2018 FAI Cup final
- Event: 2018 FAI Cup
| Cork City | Dundalk |
| 1 | 2 |
- Date: 4 November 2018
- Venue: Aviva Stadium, Dublin
- Referee: Neil Doyle
- Attendance: 30,412

= 2018 FAI Cup final =

The 2018 FAI Cup final was the final match of the 2018 FAI Cup, the national association football cup of the Republic of Ireland. The match took place on Sunday 4 November 2018 at the Aviva Stadium in Dublin, and was contested by Cork City and Dundalk.

The match was a repeat of the 2015, 2016, and 2017 finals.

The match was broadcast live on RTÉ Two and RTÉ Two HD in Ireland, and via the RTÉ Player worldwide with commentary from George Hamilton.

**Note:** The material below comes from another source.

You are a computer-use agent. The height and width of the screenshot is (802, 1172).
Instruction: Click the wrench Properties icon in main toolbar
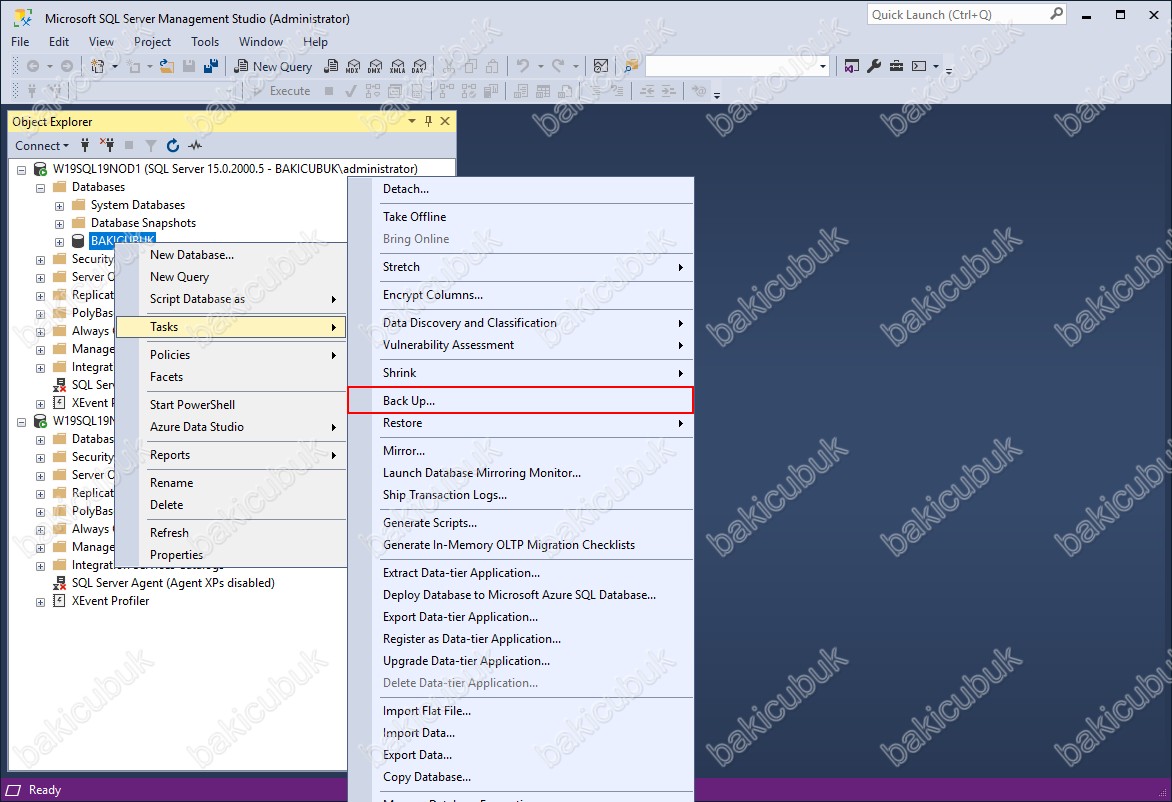tap(874, 67)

The crowd of 30,412, was the biggest Cup final attendance since the 36,101 which saw the 2010 final, the first at the Aviva Stadium.

==Match==
===Summary===
Dundalk opened the scoring in the 19th minute when Seán Hoare headed powerfully to the net from six yards out after a corner from the left by Michael Duffy.
Two minutes later Cork were awarded a penalty when Hoare clumsily fouled Karl Sheppard from behind in the penalty area. Kieran Sadlier scored the penalty shooting to the right which went under the goalkeeper to make it 1-1.
Patrick McEleney got the winning goal for Dundalk in the 73rd minute when he connected with a cross form the right from Sean Gannon to head into the net from seven yards out.
With this win, Dundalk completed the double of league and cup for the fourth time. It was also their 11th FAI Cup win.